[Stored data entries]
•••••

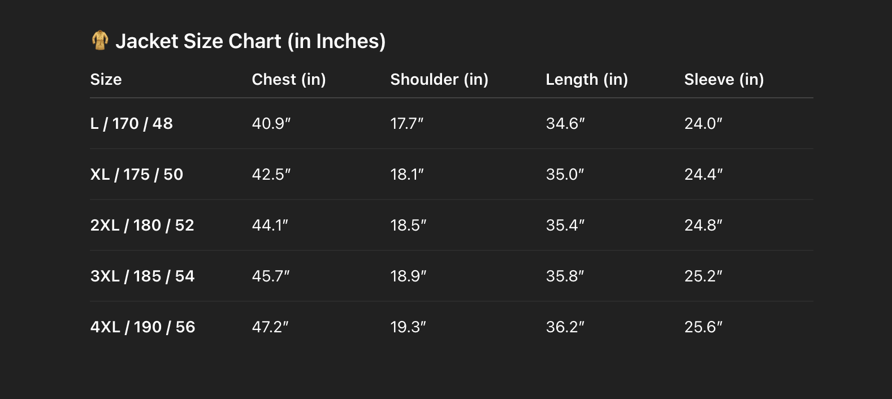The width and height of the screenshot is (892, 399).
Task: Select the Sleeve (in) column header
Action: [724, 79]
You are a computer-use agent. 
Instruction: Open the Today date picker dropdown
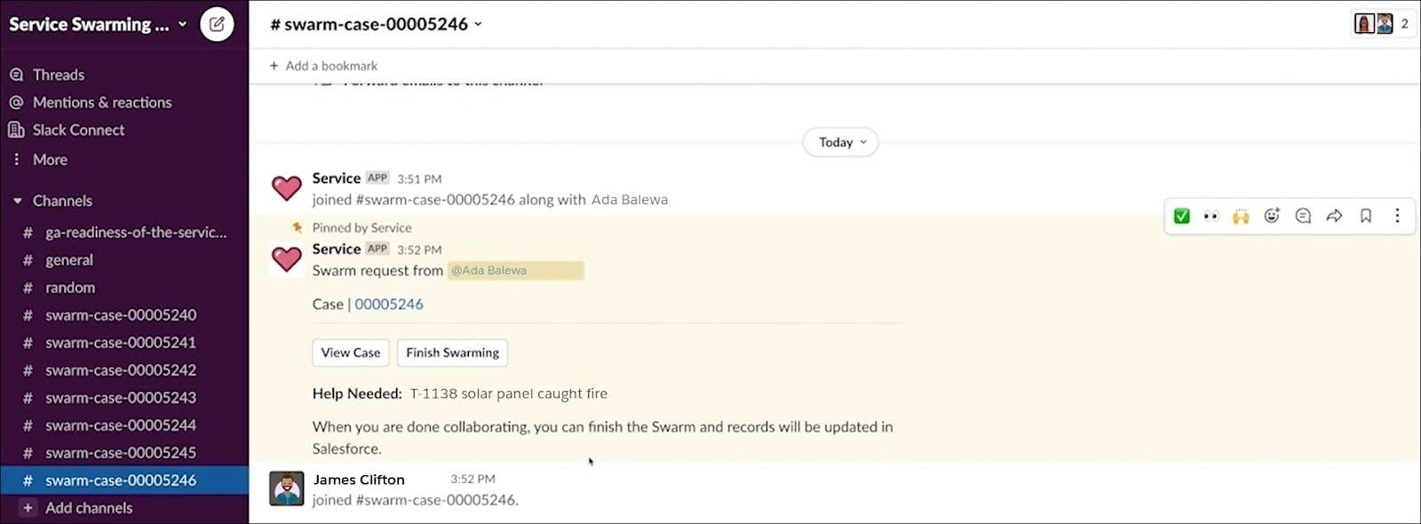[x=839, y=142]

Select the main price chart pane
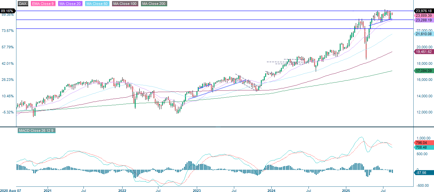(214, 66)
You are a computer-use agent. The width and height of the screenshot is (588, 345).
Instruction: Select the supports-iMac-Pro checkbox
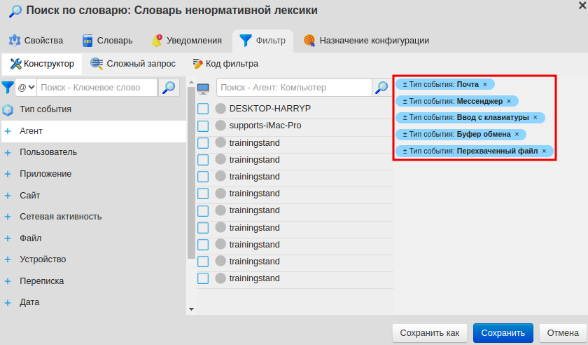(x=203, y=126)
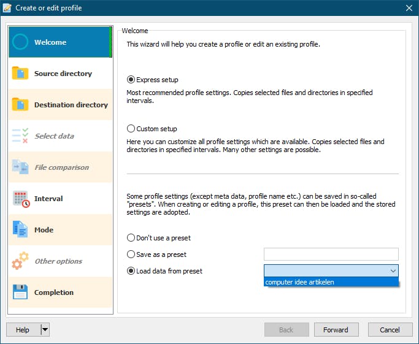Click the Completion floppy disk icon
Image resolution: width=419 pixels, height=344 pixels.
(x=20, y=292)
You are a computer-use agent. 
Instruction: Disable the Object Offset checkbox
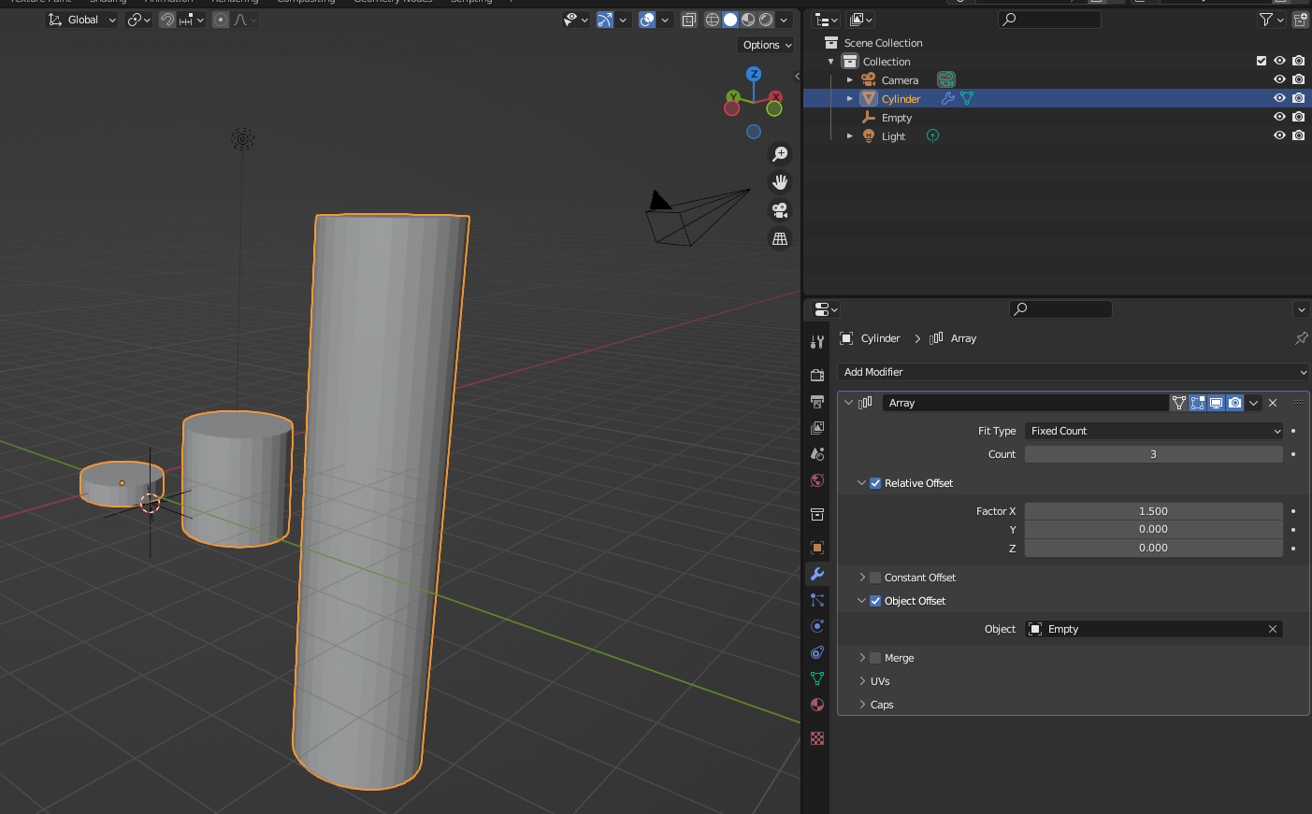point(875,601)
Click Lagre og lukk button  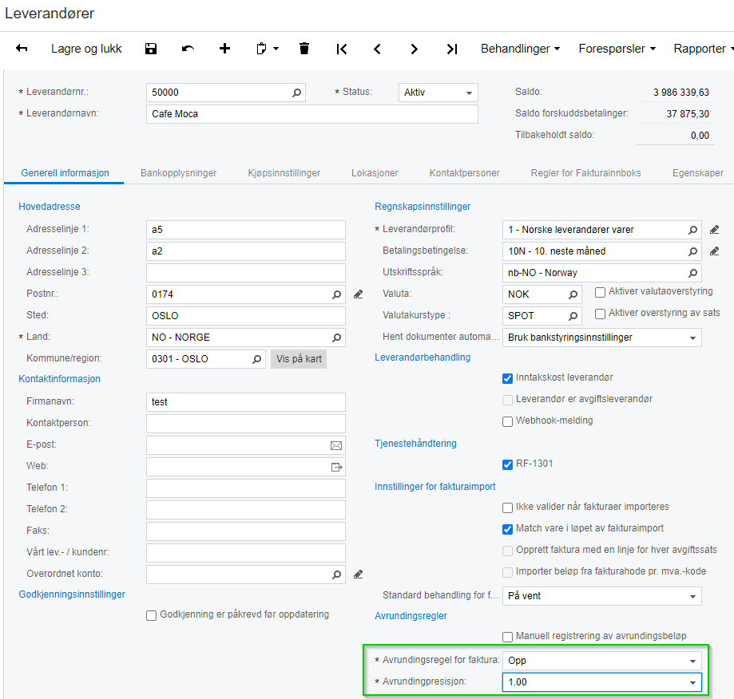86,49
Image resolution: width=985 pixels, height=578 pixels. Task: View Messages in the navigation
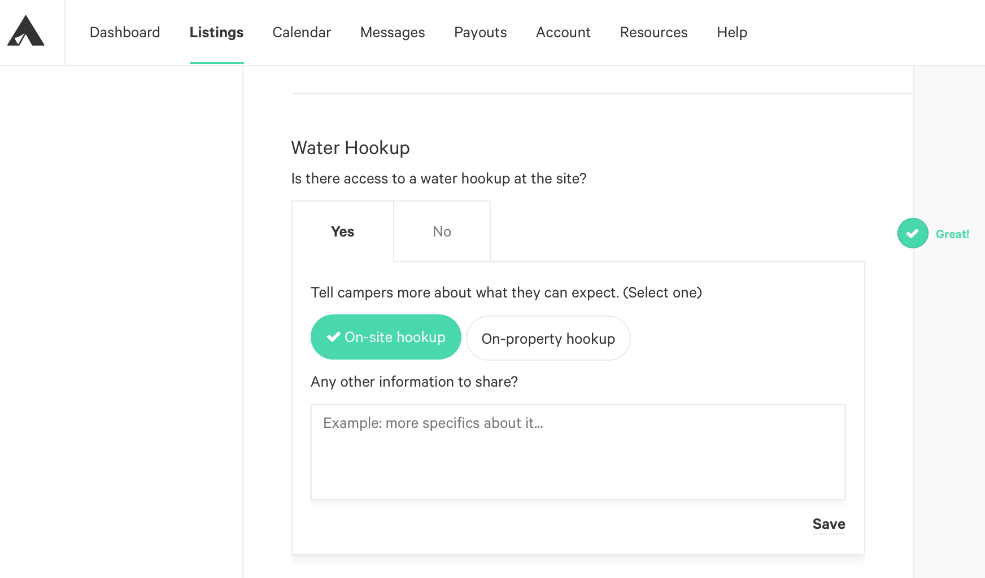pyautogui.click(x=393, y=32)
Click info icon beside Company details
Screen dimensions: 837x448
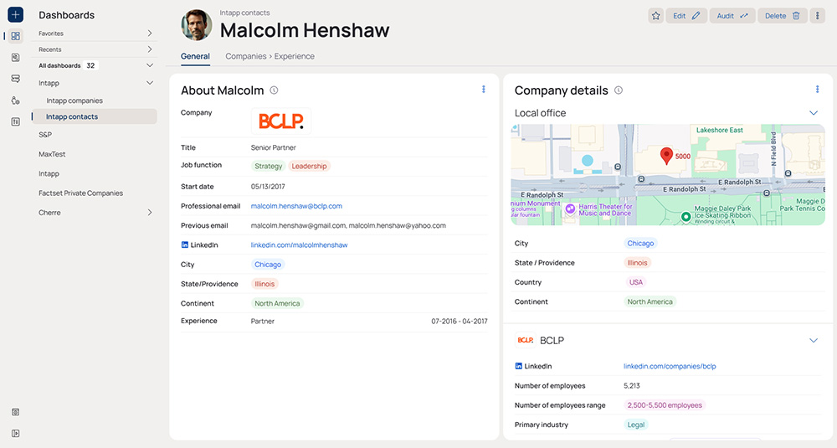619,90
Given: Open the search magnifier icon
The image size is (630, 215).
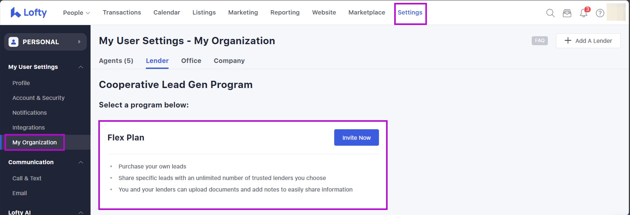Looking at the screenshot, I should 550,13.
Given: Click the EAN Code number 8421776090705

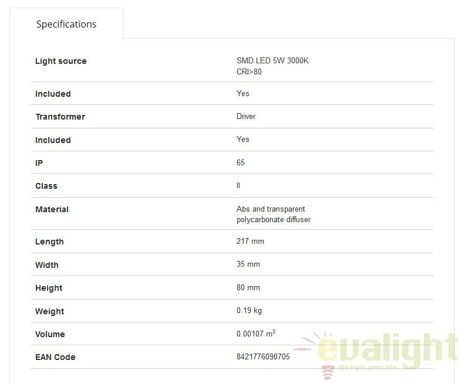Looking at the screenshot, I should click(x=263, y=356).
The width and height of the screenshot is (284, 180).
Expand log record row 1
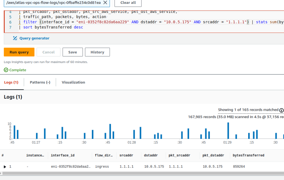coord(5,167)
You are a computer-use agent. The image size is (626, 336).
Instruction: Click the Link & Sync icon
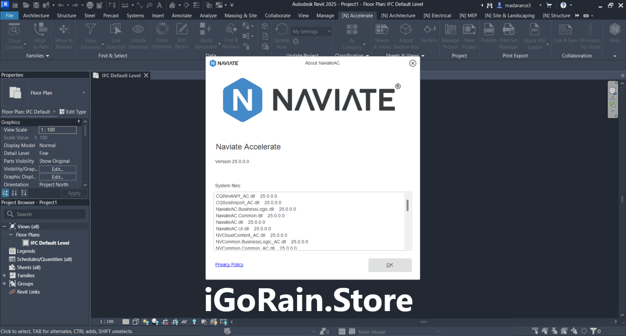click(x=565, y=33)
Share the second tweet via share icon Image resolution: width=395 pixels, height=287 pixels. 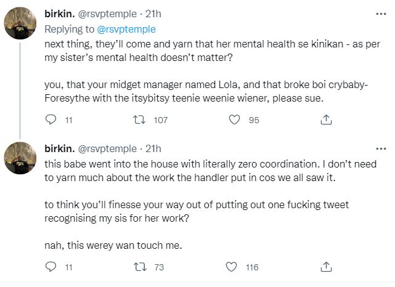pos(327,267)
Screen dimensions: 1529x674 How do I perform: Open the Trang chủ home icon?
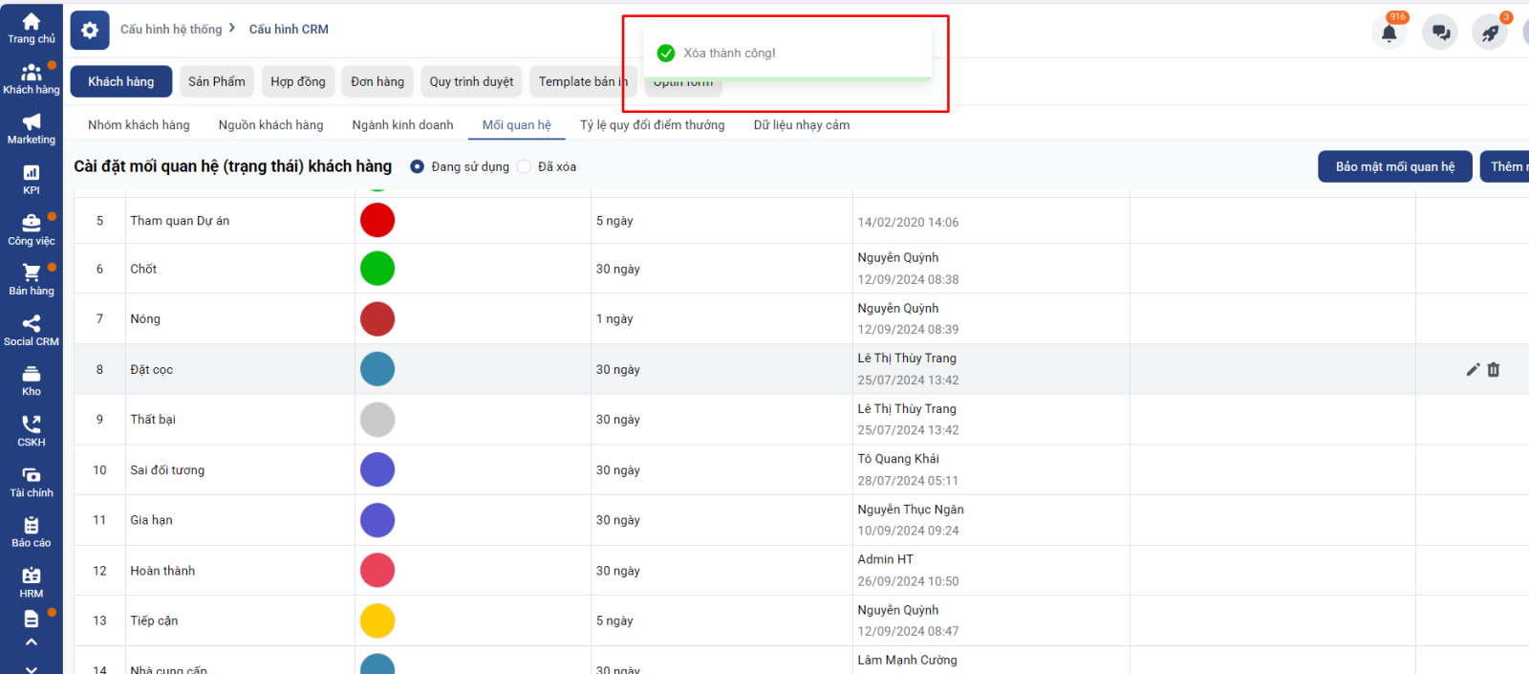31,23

•••••

Provide the number of lines above in which the word "computer" appears, with no further words.

* [Exercise response]: 4